We know that failure of Reservoir 6 would impact a large area west and south of the reservoir, including many homes, roads, and businesses. The amount of damage would range depending on how the dam failed, but the risk and cost to homeowners and the community would be very high. It is our responsibility as dam operators to make sure the dam is operated safely, and the community is protected.
When will it be filled?
Since the reservoirs are no longer connected to the water system, unlike the reservoirs at Washington Park, the cost for maintenance and repairs would come out of the City’s budget rather than the funds the bureau collects from ratepayers. The Water Bureau is prepared to undertake the additional investigation and start repairs to be able to fill the reservoir as soon as funding and authority is received from City Council. We cannot start work until then. To facilitate this, the Water Bureau submitted a request for funds as part of its fiscal year 2022–2023 budget.

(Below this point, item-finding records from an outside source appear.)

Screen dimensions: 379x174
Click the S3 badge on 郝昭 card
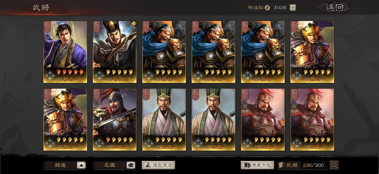pyautogui.click(x=95, y=133)
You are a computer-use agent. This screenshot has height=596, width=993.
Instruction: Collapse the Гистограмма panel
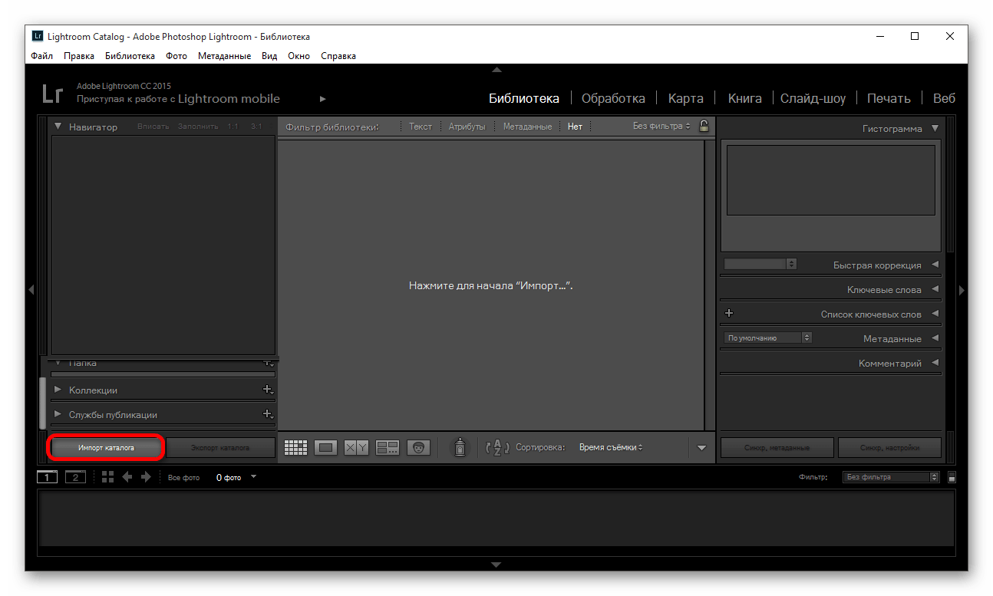tap(934, 129)
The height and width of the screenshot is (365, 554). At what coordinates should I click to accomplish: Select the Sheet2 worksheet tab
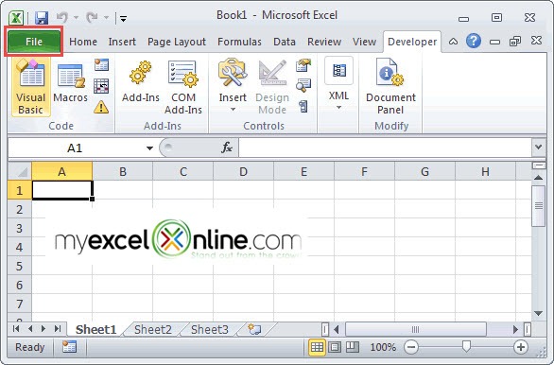point(152,330)
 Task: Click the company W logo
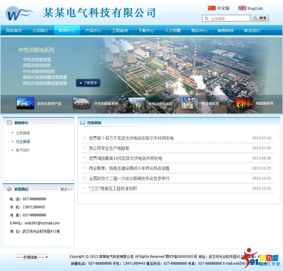tap(19, 14)
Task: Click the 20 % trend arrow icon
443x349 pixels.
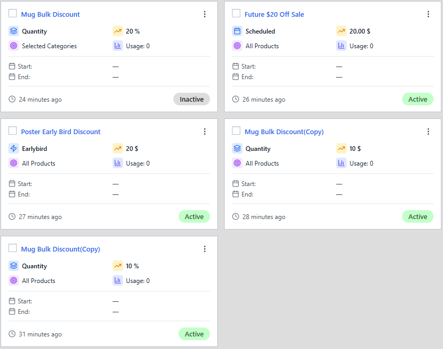Action: [118, 31]
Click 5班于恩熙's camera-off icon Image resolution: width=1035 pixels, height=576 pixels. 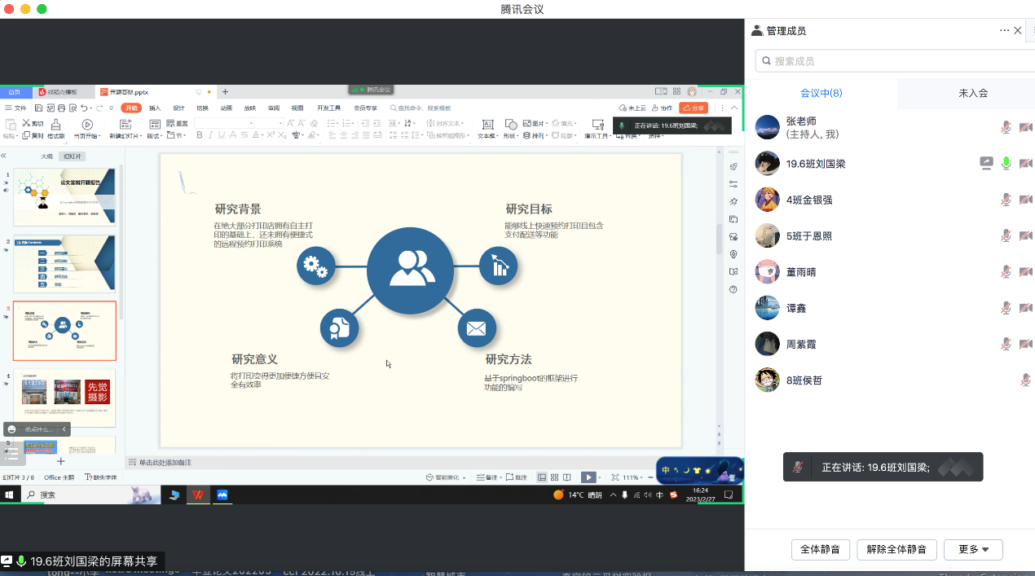pos(1025,235)
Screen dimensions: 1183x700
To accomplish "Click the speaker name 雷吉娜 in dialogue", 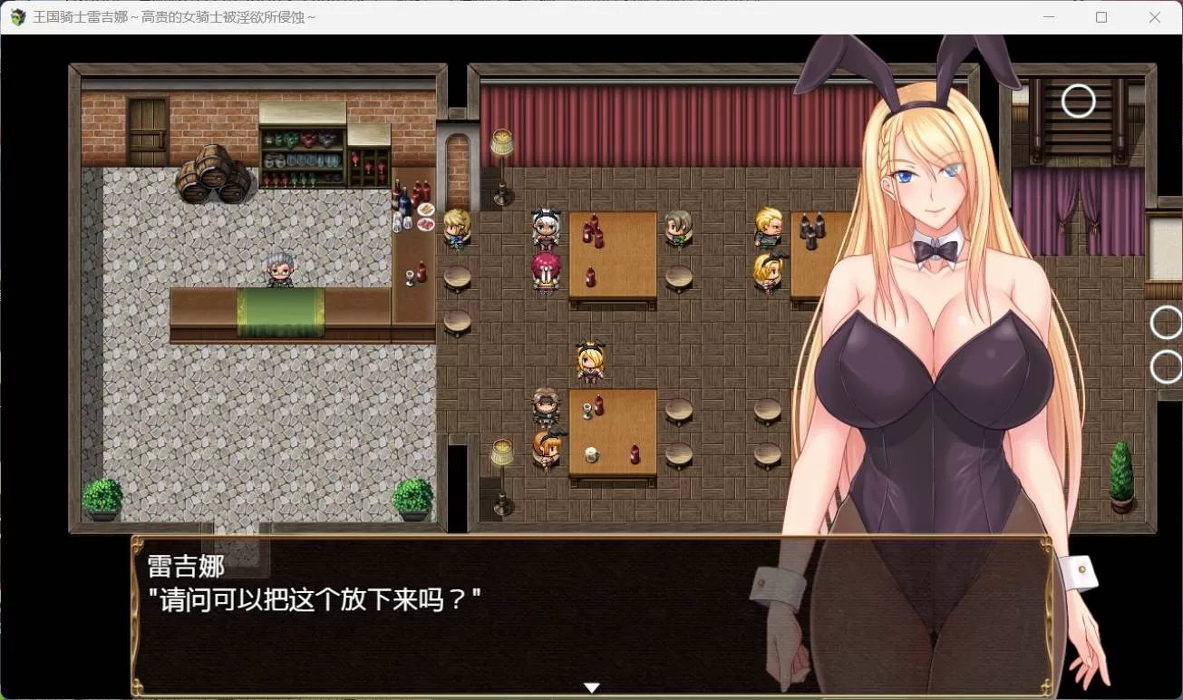I will (x=186, y=566).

Once funded, it will take some time to get a consultant on board and to perform the investigation. We’ve notified the Oregon Water Resources Department about the voids, and they will be required to approve our repair plan. As part of that process and depending on the extent of the repairs, we’ll look at phasing options to try to fill one of the reservoir cells as soon as is reasonable.
What’s happening now?
The Water Bureau submitted the request for funds to do this work as part of its fiscal year 2022–2023 budget. The request can be viewed on page 137 of the bureau’s proposed budget. The City Budget Office runs the budget process.
The Mayor’s proposed budget included $250,000 of funding starting July 1, 2022 to perform GPR of one cell of Reservoir 6. The Water Bureau is in the process of identifying the project manager, initiating the project, and selecting a consultant with capacity to take on this work as soon as possible after July 1st (when the new budget goes into effect and the funding becomes available). We’ll share more details as our plans develop.
Where can I learn more? How will I be informed?
Water Bureau staff and representatives from Friends of Mount Tabor and Mount Tabor Neighborhood Association meet for periodic check-ins related to reservoir management and restoration. Updates will be communicated at these meetings and will also be posted to this webpage.